Inwi est un exemple pour ce qui est du secteur télécoms. Selon sa direction de communication, depuis le début de la crise sanitaire, l’opérateur a multiplié les actions en se joignant à l’élan de solidarité national, dans le cadre d’une mobilisation sur plusieurs fronts, aussi bien auprès des clients particuliers que business. Outre la suspension de paiement des factures l’opérateur a mené diverses actions à la fois au service des entreprises et de particuliers. «Pour aider les entreprises clientes à s’adapter à la nouvelle situation et à mettre en œuvre leurs plans de continuité d’activité, les équipes commerciales et techniques ont traité les nouveaux besoins : augmentation de leur bande passante, autorisation des accès des collaborateurs à distance, ou encore utilisation des capacités Cloud de inwi. Des mesures spécifiques ont été décidées pour les TPE et PME en difficulté pour les aider à surmonter les impacts de la crise», détaille Inwi. Pour les particuliers on note le lancement d’une panoplie d’offres généreuses comme les pass roaming gratuits pour les Marocains restés bloqués à l’étranger, l’accès gratuit à tous les sites et plateformes du ministère de l’Education Nationale pour garantir la continuité pédagogique et de l’apprentissage…Dans le secteur bancaire, l’accent a été surtout mise sur la digitalisation des services et la gratuité d’une batterie d’opérations en ligne pour encourager le client à rester chez lui et réaliser ses opérations sur son canapé.

Encadré : La com’ des marques jugée par les journalistes

 S’ils sont 39,9% qui considèrent que la communication des entreprises au Maroc pendant la pandémie a été «bonne » ou « très bonne », 42,1% la jugent plutôt moyenne et 20,8% la qualifient « d’insuffisante » voire  même « mauvaise ». Ce sont les résultats d’un sondage réalisé par l’agence de communication PR média auprès d’une cinquantaine de journalistes, autour de la communication pendant la pandémie.

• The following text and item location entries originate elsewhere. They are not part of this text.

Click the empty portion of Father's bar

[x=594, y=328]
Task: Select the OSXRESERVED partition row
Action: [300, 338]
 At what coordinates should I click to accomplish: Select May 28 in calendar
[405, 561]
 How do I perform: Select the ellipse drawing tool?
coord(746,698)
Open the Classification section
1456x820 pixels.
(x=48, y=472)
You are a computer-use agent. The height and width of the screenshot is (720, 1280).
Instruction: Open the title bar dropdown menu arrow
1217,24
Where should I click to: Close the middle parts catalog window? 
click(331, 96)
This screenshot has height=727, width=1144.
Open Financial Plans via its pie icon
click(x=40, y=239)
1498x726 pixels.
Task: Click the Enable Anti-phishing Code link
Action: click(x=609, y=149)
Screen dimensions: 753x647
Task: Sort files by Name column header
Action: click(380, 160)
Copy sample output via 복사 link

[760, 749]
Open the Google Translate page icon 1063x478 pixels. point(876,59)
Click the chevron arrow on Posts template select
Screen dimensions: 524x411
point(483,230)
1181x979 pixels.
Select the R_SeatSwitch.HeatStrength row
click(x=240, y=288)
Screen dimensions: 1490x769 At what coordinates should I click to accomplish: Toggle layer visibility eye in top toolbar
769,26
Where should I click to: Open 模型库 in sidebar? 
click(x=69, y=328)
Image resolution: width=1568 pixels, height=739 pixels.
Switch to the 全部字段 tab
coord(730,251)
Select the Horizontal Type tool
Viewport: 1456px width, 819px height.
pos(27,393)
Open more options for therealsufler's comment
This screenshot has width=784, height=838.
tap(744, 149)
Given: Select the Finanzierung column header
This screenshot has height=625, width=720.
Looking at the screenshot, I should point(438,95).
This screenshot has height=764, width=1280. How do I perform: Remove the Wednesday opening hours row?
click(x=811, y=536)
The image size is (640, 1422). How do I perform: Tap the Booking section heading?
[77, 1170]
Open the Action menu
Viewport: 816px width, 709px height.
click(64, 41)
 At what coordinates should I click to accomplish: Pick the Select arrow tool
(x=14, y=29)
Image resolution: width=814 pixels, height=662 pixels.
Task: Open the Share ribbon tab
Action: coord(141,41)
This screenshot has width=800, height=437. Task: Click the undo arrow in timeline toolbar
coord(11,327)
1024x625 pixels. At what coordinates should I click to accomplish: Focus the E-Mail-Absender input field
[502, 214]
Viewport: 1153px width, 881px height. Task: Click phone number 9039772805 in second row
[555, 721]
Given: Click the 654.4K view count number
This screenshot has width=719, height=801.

Alors que de nombreuses marques ont disparu de la scène, beaucoup ont voulu conservé le lien avec le consommateur. Le même sondage précité révèle que les qualités principales de la communication de crise sont en premier lieu la régularité des prises de parole (26,3%), le sens de responsabilité (21,1%) et la transparence (15,8%). Les défauts, par contre sont principalement le silence (31,6%),  suivi de la lenteur de la réaction (26,3%) et l’absence d’engagement (21,1%).